Pandas: Split a Time Series by Year, Month, and Day

Updated: February 19, 2024 By: Guest Contributor Post a comment


In the world of data analysis and manipulation, time-series data is ubiquitous, ranging from stock prices to weather forecasting. The Python library Pandas is a powerful tool for handling such data. A frequent requirement while working with time-series data is to split it by time intervals, such as year, month, or day. This tutorial provides a comprehensive guide on how to perform these operations using Pandas, complete with code examples from basic to advanced.

Getting Started

To work with Pandas, you first need to install it. If you haven’t already, you can install Pandas using pip:

pip install pandas

Once installed, the next step is to import Pandas along with the datetime library, which will be used for handling time-related information.

import pandas as pd
from datetime import datetime

We’ll also create a sample DataFrame with datetime objects, which will serve as our time-series data for this tutorial.

data = {'Date': ['2021-01-01', '2021-01-02', '2021-01-03', '2021-02-01', '2021-03-01', '2021-03-15', '2021-04-01',
                 '2022-01-01', '2022-02-01', '2022-03-01'],
         'Value': [10, 15, 20, 25, 30, 35, 40, 45, 50, 55]}
df = pd.DataFrame(data)
df['Date'] = pd.to_datetime(df['Date'])

This DataFrame contains dates and corresponding values. The subsequent steps will demonstrate how to split this dataset by year, month, and day.

Splitting by Year

To split the DataFrame by year, we can extract the year from the ‘Date’ column and then group the data based on these years. Here’s how:

df['Year'] = df['Date'].dt.year
df_yearly = df.groupby('Year').apply(lambda x: x.reset_index(drop=True)).reset_index(drop=True)

The output shows the grouped data by each year, with the Year column added for clarity.

Splitting by Month

Similarly, to split the data by month, we first need to extract the month from the ‘Date’ column. After doing so, we can then group the data by month:

df['Month'] = df['Date'].dt.month
df_monthly = df.groupby(['Year', 'Month']).apply(lambda x: x.reset_index(drop=True)).reset_index(drop=True)

This groups the data by both year and month, making it easy to observe the data within specific months across different years.

Splitting by Day

For a more granular analysis, you may want to split the data by day. Just like the previous steps, extract the day from the ‘Date’ column:

df['Day'] = df['Date']
df_daily = df.groupby(['Year', 'Month', 'Day']).apply(lambda x: x.reset_index(drop=True)).reset_index(drop=True)
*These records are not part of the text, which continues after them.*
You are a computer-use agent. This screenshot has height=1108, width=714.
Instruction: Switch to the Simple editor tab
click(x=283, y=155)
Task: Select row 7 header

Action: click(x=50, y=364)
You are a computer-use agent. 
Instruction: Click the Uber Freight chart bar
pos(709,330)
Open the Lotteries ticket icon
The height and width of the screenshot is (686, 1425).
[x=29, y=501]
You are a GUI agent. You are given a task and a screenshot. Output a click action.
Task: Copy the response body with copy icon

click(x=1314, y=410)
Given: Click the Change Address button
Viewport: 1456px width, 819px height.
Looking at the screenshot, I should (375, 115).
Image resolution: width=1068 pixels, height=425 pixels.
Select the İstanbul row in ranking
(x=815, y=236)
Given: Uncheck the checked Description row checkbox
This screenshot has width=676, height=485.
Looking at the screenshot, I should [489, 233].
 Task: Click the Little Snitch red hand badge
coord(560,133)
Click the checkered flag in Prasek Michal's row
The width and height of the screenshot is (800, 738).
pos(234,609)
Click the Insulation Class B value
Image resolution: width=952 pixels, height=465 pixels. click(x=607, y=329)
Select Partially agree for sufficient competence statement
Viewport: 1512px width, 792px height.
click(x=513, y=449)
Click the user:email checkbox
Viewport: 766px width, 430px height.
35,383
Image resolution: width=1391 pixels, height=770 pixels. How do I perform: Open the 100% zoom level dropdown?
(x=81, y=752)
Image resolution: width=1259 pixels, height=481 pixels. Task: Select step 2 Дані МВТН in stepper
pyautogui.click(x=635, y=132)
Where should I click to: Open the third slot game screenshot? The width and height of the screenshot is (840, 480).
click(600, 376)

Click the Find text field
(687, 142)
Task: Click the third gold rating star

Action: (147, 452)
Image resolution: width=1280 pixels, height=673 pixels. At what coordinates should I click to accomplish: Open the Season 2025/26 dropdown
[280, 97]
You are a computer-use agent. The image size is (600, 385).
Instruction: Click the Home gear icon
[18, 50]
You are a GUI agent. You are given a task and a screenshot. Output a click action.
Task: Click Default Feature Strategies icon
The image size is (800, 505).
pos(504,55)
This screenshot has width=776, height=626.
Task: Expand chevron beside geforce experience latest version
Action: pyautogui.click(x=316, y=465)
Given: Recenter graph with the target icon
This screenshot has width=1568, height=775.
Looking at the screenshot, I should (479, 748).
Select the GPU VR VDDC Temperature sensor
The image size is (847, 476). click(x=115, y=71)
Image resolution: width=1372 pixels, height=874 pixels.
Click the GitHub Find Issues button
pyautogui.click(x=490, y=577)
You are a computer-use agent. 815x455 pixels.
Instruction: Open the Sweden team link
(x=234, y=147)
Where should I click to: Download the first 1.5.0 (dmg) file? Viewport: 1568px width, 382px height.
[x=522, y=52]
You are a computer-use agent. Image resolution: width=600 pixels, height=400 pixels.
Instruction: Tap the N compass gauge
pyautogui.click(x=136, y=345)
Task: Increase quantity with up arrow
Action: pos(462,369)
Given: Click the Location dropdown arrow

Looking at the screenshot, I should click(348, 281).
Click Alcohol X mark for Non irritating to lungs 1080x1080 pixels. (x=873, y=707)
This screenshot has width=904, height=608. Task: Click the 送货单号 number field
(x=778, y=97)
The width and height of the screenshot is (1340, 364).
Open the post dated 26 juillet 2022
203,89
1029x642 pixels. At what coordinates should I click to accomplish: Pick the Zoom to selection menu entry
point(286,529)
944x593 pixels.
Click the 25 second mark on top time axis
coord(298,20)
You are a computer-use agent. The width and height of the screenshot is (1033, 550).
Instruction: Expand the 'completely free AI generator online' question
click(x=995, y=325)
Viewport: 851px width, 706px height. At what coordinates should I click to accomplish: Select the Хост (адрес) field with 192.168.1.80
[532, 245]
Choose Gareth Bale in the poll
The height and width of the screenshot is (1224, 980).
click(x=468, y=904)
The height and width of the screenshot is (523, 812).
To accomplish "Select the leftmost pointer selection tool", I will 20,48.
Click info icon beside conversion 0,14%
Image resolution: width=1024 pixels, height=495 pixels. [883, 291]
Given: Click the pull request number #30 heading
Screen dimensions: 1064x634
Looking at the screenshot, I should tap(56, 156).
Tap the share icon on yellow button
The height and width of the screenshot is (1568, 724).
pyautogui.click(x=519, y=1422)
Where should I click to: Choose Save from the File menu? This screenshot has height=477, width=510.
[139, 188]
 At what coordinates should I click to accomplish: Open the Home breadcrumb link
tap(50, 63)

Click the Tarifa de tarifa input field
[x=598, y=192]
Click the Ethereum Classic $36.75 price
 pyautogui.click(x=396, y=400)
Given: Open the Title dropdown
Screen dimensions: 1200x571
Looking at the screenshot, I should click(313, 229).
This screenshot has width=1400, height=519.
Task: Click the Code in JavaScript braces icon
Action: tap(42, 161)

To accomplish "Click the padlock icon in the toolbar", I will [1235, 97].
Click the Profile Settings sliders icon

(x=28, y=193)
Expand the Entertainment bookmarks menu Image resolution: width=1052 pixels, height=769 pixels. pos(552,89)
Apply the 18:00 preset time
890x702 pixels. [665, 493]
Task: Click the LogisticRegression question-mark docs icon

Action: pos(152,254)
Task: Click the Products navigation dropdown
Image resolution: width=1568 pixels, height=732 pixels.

Now, the data is grouped by year, month, and day, providing a detailed view of daily values.

Advanced Operations

Beyond basic grouping and splitting, Pandas allows for advanced operations to further analyze and manipulate time-series data. Here are two examples:

Resampling Time Series Data

Resampling is a powerful technique for time series analysis, particularly useful for changing the frequency of your time series data. For example, converting daily data to monthly averages:

df.set_index('Date', inplace=True)
df_resampled = df.resample('M').mean()

This code snippet will resample the data to monthly intervals, computing the mean for each month.

Rolling Window Calculations

Another useful technique is performing rolling window calculations, which can be used for smoothing time series data or calculating moving averages:

rolling_avg = df['Value'].rolling(window=7).mean()

This example computes a 7-day moving average of the ‘Value’ column, useful for observing trends over time.


By learning to split time series data by year, month, and day in Pandas, you can perform a wide range of data analyses tailored to your specific needs. Whether your interest lies in finance, meteorology, or any field involving time series, these techniques provide a solid foundation for your data manipulation tasks. With practice, you’ll be able to apply these methods to increasingly complex datasets, gaining valuable insights into temporal trends and patterns.